What is needed here is an exact copy of all the data.

---------- PROVIDED RECORDS

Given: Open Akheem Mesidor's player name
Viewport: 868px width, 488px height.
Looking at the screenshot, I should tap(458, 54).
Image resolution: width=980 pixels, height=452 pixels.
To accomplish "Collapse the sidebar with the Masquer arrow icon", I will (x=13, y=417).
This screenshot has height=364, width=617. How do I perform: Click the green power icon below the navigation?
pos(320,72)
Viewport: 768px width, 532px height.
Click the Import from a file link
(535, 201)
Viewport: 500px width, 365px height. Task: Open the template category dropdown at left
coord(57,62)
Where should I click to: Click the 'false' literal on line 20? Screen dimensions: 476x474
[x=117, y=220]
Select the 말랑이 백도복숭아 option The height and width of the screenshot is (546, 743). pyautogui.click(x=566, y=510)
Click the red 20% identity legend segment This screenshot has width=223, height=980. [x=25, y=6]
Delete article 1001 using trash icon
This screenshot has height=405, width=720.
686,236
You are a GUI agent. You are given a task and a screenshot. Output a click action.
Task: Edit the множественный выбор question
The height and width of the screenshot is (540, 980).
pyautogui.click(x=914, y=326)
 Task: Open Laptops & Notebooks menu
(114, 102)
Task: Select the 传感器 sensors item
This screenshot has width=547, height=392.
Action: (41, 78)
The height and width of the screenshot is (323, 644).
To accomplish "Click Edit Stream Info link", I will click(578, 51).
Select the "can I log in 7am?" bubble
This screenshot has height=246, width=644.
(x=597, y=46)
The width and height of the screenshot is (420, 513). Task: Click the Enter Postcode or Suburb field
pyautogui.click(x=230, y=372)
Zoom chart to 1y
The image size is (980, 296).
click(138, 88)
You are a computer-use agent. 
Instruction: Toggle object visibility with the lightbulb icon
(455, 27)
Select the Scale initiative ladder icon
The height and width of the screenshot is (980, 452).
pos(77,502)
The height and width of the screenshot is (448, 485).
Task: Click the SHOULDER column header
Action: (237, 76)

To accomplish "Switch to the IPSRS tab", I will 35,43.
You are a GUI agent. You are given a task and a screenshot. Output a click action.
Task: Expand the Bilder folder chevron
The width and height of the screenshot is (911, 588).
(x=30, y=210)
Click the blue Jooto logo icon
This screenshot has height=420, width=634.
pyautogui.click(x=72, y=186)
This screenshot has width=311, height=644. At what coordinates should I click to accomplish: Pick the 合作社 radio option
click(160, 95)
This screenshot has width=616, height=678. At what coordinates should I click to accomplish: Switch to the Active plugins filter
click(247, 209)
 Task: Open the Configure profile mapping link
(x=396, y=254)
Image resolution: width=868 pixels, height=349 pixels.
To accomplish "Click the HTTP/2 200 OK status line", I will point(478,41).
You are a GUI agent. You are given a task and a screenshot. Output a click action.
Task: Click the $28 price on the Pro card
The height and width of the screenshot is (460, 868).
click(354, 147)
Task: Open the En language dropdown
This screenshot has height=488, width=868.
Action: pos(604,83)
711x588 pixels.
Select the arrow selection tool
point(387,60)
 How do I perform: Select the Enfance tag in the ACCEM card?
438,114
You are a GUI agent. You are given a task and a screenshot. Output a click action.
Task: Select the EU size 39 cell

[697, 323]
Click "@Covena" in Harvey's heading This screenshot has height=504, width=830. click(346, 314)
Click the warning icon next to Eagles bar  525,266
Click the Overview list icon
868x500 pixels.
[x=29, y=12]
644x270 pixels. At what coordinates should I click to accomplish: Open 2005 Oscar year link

--------------------

ANSWER AREA ▸
Given: Open Akheem Mesidor's player name
Viewport: 868px width, 488px height.
Looking at the screenshot, I should tap(458, 54).
Image resolution: width=980 pixels, height=452 pixels.
To accomplish "Collapse the sidebar with the Masquer arrow icon", I will (x=13, y=417).
This screenshot has height=364, width=617. How do I perform: Click the green power icon below the navigation?
pos(320,72)
Viewport: 768px width, 532px height.
Click the Import from a file link
(535, 201)
Viewport: 500px width, 365px height. Task: Open the template category dropdown at left
coord(57,62)
Where should I click to: Click the 'false' literal on line 20? Screen dimensions: 476x474
[x=117, y=220]
Select the 말랑이 백도복숭아 option The height and width of the screenshot is (546, 743). pyautogui.click(x=566, y=510)
Click the red 20% identity legend segment This screenshot has width=223, height=980. [x=25, y=6]
Delete article 1001 using trash icon
This screenshot has height=405, width=720.
686,236
You are a GUI agent. You are given a task and a screenshot. Output a click action.
Task: Edit the множественный выбор question
The height and width of the screenshot is (540, 980).
pyautogui.click(x=914, y=326)
 Task: Open Laptops & Notebooks menu
(114, 102)
Task: Select the 传感器 sensors item
This screenshot has width=547, height=392.
Action: (41, 78)
The height and width of the screenshot is (323, 644).
To accomplish "Click Edit Stream Info link", I will click(578, 51).
Select the "can I log in 7am?" bubble
This screenshot has height=246, width=644.
(x=597, y=46)
The width and height of the screenshot is (420, 513). Task: Click the Enter Postcode or Suburb field
pyautogui.click(x=230, y=372)
Zoom chart to 1y
The image size is (980, 296).
click(138, 88)
You are a computer-use agent. 
Instruction: Toggle object visibility with the lightbulb icon
(455, 27)
Select the Scale initiative ladder icon
The height and width of the screenshot is (980, 452).
pos(77,502)
The height and width of the screenshot is (448, 485).
Task: Click the SHOULDER column header
Action: (237, 76)

To accomplish "Switch to the IPSRS tab", I will 35,43.
You are a GUI agent. You are given a task and a screenshot. Output a click action.
Task: Expand the Bilder folder chevron
The width and height of the screenshot is (911, 588).
(x=30, y=210)
Click the blue Jooto logo icon
This screenshot has height=420, width=634.
pyautogui.click(x=72, y=186)
This screenshot has width=311, height=644. At what coordinates should I click to accomplish: Pick the 合作社 radio option
click(160, 95)
This screenshot has width=616, height=678. At what coordinates should I click to accomplish: Switch to the Active plugins filter
click(247, 209)
 Task: Open the Configure profile mapping link
(x=396, y=254)
Image resolution: width=868 pixels, height=349 pixels.
To accomplish "Click the HTTP/2 200 OK status line", I will point(478,41).
You are a GUI agent. You are given a task and a screenshot. Output a click action.
Task: Click the $28 price on the Pro card
The height and width of the screenshot is (460, 868).
click(354, 147)
Task: Open the En language dropdown
This screenshot has height=488, width=868.
Action: pos(604,83)
711x588 pixels.
Select the arrow selection tool
point(387,60)
 How do I perform: Select the Enfance tag in the ACCEM card?
438,114
You are a GUI agent. You are given a task and a screenshot. Output a click action.
Task: Select the EU size 39 cell

[697, 323]
Click "@Covena" in Harvey's heading This screenshot has height=504, width=830. click(346, 314)
Click the warning icon next to Eagles bar  525,266
Click the Overview list icon
868x500 pixels.
[x=29, y=12]
644x270 pixels. At what coordinates should I click to accomplish: Open 2005 Oscar year link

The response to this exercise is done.